While the rules are clear, the winning or losing strategy is basically never apparent to a novice at the outset. As players first approach the game, all that they have are lists of data on the prices and capabilities of various units and structures. Few of these provide any real clue toward their economic utility; inert data proves a poor substitute for the know-how that one gathers in competition.
To give an example of the value of iteration and consistency, consider a series of games I have played within the past few weeks. In the first, I commanded the armies of Gondor. I built some farms, an archery range, a market (of course!), and I then began saving for Gandalf, a powerful wizard who can destroy a battalion of orcs with a single blast.
Before Gandalf arrived, though, the army of Isengard was already at the gates. Nor was it any ordinary army; it consisted solely of battering rams and uruk-hai foot soldiers. My opponent had purchased only the “forged blades” upgrade from the extensive menu of quasi-industrial choices at his disposal. Clearly he was following a nonintuitive strategy, one probably gleaned from prior competition–while I had relied on intuition alone.
“I think we’re in trouble,” I messaged my teammate.
Within moments the specialized army had decimated my archers, leveled my citadel, and won the game. I saved a recording of the debacle for later review, and it turned out that my opponent had pursued his strategy both fiercely and single-mindedly: Though many options were available, he had not made even a single choice that fell outside his clearly defined plan.

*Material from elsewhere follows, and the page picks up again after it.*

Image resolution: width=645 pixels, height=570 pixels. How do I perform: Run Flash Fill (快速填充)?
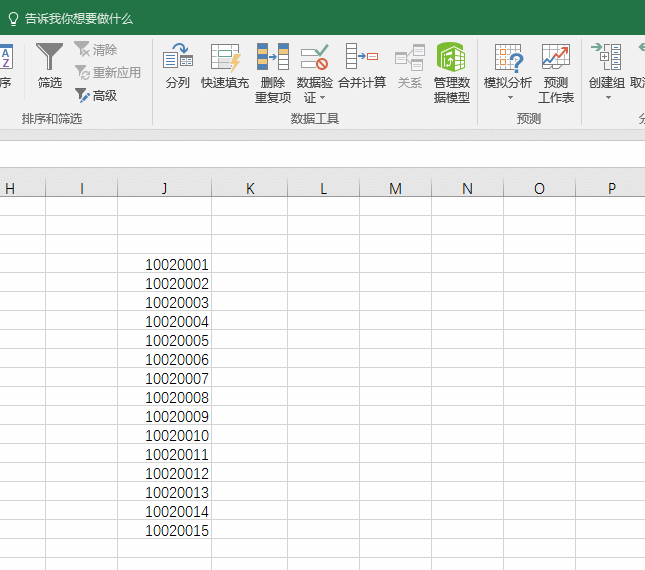coord(225,58)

Immediately I adopted his strategy against a new opponent–and won an overwhelming victory. The next game I played, though, I used the same strategy and lost: Horsemen are quite effective against uruk-hai foot soldiers, even with the forged blades upgrade. What’s worse, battering rams are powerless against anything but walls; even a single horse can trample a battering ram ingloriously to death.

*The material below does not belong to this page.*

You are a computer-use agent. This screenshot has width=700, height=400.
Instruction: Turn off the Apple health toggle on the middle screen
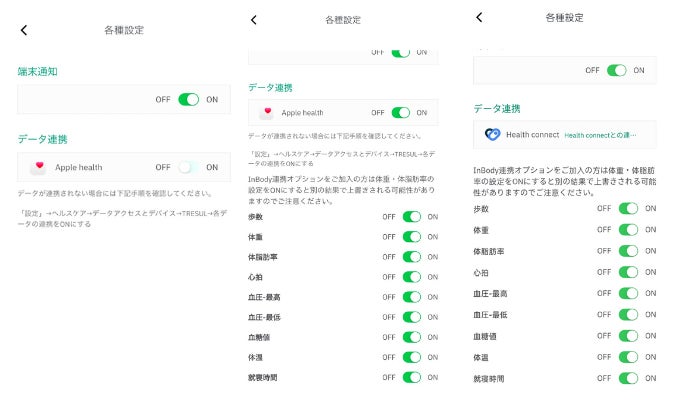tap(401, 113)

On my third game, I tried using pikemen instead of foot soldiers. I also made sure to protect each of the battering rams with blocks of pikemen until they reached the castle gates. Slightly modifying a strategy that I had acquired elsewhere allowed me to win another decisive victory.
These examples show that practical know-how, nonintuitive and rather difficult to communicate, is precisely the benefit that one reaps through competition and choice in the market. Specific predictions–like the name of an upcoming pope–have little to do with it, and may remain unknown, even to “expert” agents within the market: To this day, I cannot give accurate predictions of how other Middle-Earthlings will fare when they play; even when observing a game, I still sometimes can’t tell who is winning until the battle is concluded. All the same, I am a much stronger player than I used to be.

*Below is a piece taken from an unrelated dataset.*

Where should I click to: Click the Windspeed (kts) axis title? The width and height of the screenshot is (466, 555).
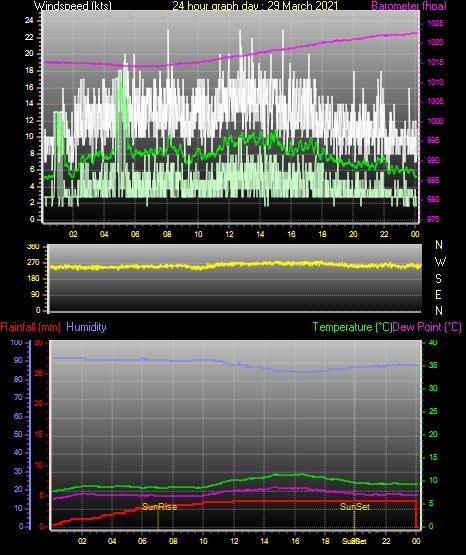click(x=73, y=5)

In short, practical know-how improves incrementally over time, often without our ever noticing it–but it depends absolutely on an iterated market, and its information is not always of the type we would wish. For all I know, my defeated opponents are reviewing their games even now, hoping to adopt “my” strategy in later encounters–or perhaps to improve upon it. If they do, I hope to learn from them.
This is why free markets, aided by the rule of law, do so remarkably well at supplying economic needs–while centralized planning tends to follow the planners’ intuition (or worse) into all manner of inefficient distractions. It is also why a futures market on the papacy bears only a surface resemblance to a genuine market, and why the chance of anything more than a trivial success is close to nil. Worse, the chance that only one iteration will allow our market to rise above the common perceptions is even closer to nil. Where the ordinary news reports fail, the markets in popes, basketball champions, and guilty former pop stars can scarcely hope to succeed: What has failed is not the market, but our understanding of what market aggregation is really able to do.
Filed in The Basement
[...] As I understand it, most forms of the efficient markets hypothesis would have called for this difference to be arbitraged down to almost nothing. I’ve long been a skeptic about predictions markets. I think I said it best when I wrote, …a futures market in a political event does not serve as a good aggregator of information because it lacks the iterative quality of a genuine commodity market. In real markets, the same goods are traded again and again from day to day. Unlike wheat or oil, there is only one election for pope that is ever going to resemble the current one. The “futures” in the various candidates are unique goods in a one-time market. [...]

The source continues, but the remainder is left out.